-------- Text passage

Insight-Driven Donor Segmentation


How to use analytics to ensure you target the right donors with your marketing efforts

Segmentation is often misunderstood.

It’s one of the most powerful tools we can use to target existing donors. Segmentation also establishes the framework and vocabulary that allow us to use valuable insight to inform our contact strategy for donor audiences.

Unfortunately, segmentation is often misunderstood in practice. We tend to fail to balance tactical and strategic priorities with reliable mathematic assumptions and predictive analytics. Basic business rules play tug-of-war with analytical best practices, often resulting in a segmentation that provides so much detail that it can’t be implemented effectively.

But, there’s hope. Segmentation can help your organization when it’s arranged properly. Here’s how.


2 approaches to segmentation

There are many types of segmentation an organization can leverage to optimize marketing efforts. Here are 2 that we use often:

  • Tactical Segmentations tend to focus on optimizing one or more specific outcomes like value or life-stage.
  • Market Segmentations utilize more descriptive qualities to inform strategy and tend to be defined by characteristics that shift less over time – demographics, attitudes, needs, etc.
Constituent Dimensions
There are many categories of constituent dimensions. Tactical Segmentation tends to focus on behavior and Market Segmentation tends to focus on identity.

Even though market segmentations can help, tactical segmentations are essential to effective targeting strategies.


Segmentation by Recency, Frequency and Monetary value (RFM)

----------------
-------- Dataset entries

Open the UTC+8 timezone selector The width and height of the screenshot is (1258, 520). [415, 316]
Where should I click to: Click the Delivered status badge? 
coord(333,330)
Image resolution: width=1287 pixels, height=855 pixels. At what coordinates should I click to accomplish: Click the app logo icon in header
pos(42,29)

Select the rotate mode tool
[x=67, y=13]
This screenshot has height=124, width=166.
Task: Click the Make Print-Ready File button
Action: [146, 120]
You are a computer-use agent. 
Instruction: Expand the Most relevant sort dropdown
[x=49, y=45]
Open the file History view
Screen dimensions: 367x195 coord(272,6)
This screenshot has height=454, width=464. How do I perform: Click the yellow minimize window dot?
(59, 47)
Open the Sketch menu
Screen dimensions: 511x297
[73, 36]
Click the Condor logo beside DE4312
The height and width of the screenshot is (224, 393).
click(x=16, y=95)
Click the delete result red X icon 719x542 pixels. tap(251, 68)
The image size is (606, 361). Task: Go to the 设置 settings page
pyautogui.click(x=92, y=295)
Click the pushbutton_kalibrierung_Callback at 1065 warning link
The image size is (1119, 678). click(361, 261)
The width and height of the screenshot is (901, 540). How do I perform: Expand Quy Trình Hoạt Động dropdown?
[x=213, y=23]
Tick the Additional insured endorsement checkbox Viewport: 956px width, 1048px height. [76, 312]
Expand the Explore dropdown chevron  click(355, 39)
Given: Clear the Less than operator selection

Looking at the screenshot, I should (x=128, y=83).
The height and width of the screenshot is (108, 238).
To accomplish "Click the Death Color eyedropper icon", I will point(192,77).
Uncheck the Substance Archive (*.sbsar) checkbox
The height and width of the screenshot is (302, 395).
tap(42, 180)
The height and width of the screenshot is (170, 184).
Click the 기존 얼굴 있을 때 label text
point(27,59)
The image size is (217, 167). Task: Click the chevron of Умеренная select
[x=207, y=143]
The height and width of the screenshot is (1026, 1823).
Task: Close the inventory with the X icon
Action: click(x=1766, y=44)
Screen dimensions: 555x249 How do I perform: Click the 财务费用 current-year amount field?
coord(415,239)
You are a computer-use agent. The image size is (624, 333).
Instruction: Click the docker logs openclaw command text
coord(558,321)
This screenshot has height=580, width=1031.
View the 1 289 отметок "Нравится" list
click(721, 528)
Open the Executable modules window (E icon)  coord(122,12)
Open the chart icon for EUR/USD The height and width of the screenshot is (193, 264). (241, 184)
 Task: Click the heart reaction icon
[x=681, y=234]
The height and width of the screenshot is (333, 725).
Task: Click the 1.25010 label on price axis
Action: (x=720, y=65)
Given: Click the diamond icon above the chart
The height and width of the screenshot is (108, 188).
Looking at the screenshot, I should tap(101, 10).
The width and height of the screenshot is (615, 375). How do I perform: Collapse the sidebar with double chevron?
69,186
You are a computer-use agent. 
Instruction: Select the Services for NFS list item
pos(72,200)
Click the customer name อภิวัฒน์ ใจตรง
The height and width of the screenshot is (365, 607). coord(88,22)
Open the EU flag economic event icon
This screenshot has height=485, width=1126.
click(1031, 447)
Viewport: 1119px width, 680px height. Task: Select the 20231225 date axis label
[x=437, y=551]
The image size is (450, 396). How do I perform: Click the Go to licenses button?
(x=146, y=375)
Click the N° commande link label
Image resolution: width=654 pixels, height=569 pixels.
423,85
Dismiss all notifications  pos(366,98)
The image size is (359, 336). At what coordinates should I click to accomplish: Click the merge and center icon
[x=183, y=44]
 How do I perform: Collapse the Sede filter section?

----------------

# Work instructions
In the text on donor segmentation, which constituent dimension does Market Segmentation tend to focus on?

# Your solution
Identity.